Dataset entries
- - -

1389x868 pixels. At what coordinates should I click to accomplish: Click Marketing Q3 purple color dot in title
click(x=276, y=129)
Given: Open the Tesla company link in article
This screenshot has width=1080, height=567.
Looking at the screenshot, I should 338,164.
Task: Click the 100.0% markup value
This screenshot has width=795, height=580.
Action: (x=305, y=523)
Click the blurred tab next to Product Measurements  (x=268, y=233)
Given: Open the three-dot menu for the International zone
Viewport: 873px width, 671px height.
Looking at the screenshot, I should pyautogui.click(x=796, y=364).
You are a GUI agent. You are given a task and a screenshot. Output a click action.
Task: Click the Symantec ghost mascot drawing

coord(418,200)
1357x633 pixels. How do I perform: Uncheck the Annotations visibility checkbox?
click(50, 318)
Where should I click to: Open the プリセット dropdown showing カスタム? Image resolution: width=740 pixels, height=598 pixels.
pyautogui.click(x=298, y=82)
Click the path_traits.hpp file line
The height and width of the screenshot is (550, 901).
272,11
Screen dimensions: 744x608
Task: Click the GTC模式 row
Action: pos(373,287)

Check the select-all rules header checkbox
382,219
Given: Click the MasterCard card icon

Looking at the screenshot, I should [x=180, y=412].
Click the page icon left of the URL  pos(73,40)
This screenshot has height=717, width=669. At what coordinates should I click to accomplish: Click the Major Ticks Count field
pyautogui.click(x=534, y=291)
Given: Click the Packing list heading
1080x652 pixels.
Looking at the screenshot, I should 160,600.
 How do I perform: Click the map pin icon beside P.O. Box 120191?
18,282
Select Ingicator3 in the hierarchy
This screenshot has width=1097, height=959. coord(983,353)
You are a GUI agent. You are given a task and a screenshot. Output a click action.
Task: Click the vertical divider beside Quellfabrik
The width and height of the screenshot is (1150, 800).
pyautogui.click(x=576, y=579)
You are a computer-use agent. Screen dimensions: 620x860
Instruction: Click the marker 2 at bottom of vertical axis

- - -

Only lines containing the string "vertical" are needed. Pull each of them out of the records above.

Final answer.
Task: Click the vertical divider beside Quellfabrik
Instruction: Click the marker 2 at bottom of vertical axis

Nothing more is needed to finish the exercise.